Elected in 1938, Burnquist returned to serve as Minnesota Attorney General from January 2, 1939, until January 3, 1955, establishing what is now the second-longest record of continuous service in that position.

Early years
Joseph Alfred Arner Burnquist was born in Dayton, Iowa to parents of Swedish descent. He attended  Carleton College in Northfield, Minnesota and earned his law degree in 1905 from the University of Minnesota Law School.

After a brief time practicing law in St. Paul, he was elected to the Minnesota House of Representatives in 1908, serving from 1909 to 1912.

Political career

Governor of Minnesota

During his second term as lieutenant governor, Burnquist succeeded Governor Hammond to office on December 30, 1915, who had died unexpectedly.

Social and political tensions increased during the next two years, as Americans became concerned about the war in Europe. At the same time, labor unions were organizing and workers went on strike for better wages and conditions. Turbulent times surrounded the United States' entrance into the Great War (World War I) in 1917. Having attracted waves of European immigrants in the previous decades, US officials were anxious about the loyalties of these new residents and their native-born citizen descendants. Many classes in foreign languages were dropped from American public schools.

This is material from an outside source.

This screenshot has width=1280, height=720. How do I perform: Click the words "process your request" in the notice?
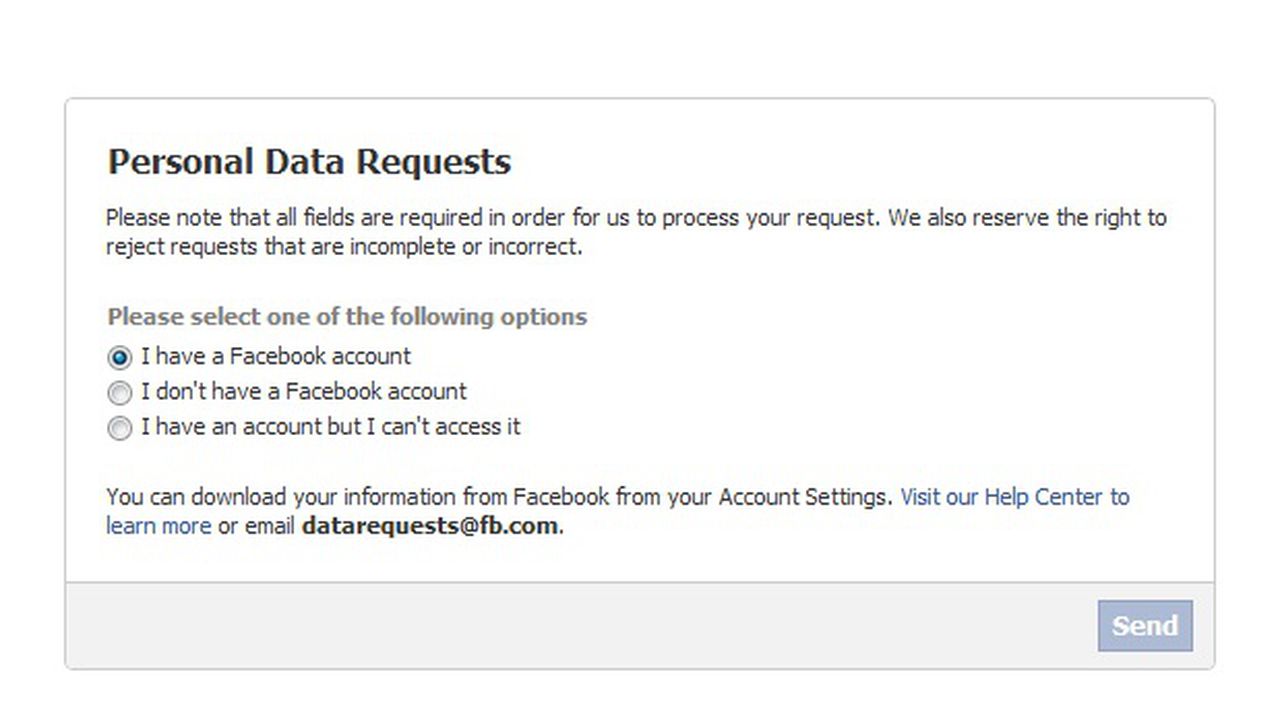[x=770, y=218]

In 1917, ten days after the US entered the war, Burnquist signed legislation to create the Minnesota Commission of Public Safety (MCPS) to monitor public sentiment toward the war. The seven-member commission, ostensibly nonpartisan, opposed groups and actions its members considered suspect, such as immigrants, labor unions, and the Non-Partisan League. Burnquist and the commission were granted near-dictatorial powers, which they used to advance their own business interests by suppressing labor unions. The MCPS also played into anti-German sentiment by targeting ethnic German Minnesotans. Governor Burnquist threatened German-American citizens in New Ulm, Minnesota with deportation on suspicion of loyalty to Prussia.

The Sedition Act of 1918 curtailed free speech during time of war, and the Immigration Act of 1919 allowed officials to deport any alien or naturalized citizen who advocated the overthrow of the government by force. 

But Burnquist also worked in other areas. He initiated legislation to improve state highways, disaster assistance programs, labor relations, and, especially the welfare of children. He was elected to a full term in November 1918.

Attorney General of Minnesota
After leaving office, Burnquist practiced law for 17 years. During the 1920s, Burnquist wrote several works in the series "Minnesota and its People" at his home in St. Paul.

In 1939 he was elected as state Attorney General. Repeatedly re-elected, he served 16 years and 1 day, nearly establishing the record for the longest serving attorney general of Minnesota. (Skip Humphrey served 16 years and 3 days by the end of his tenure in 1999, winning this ranking.)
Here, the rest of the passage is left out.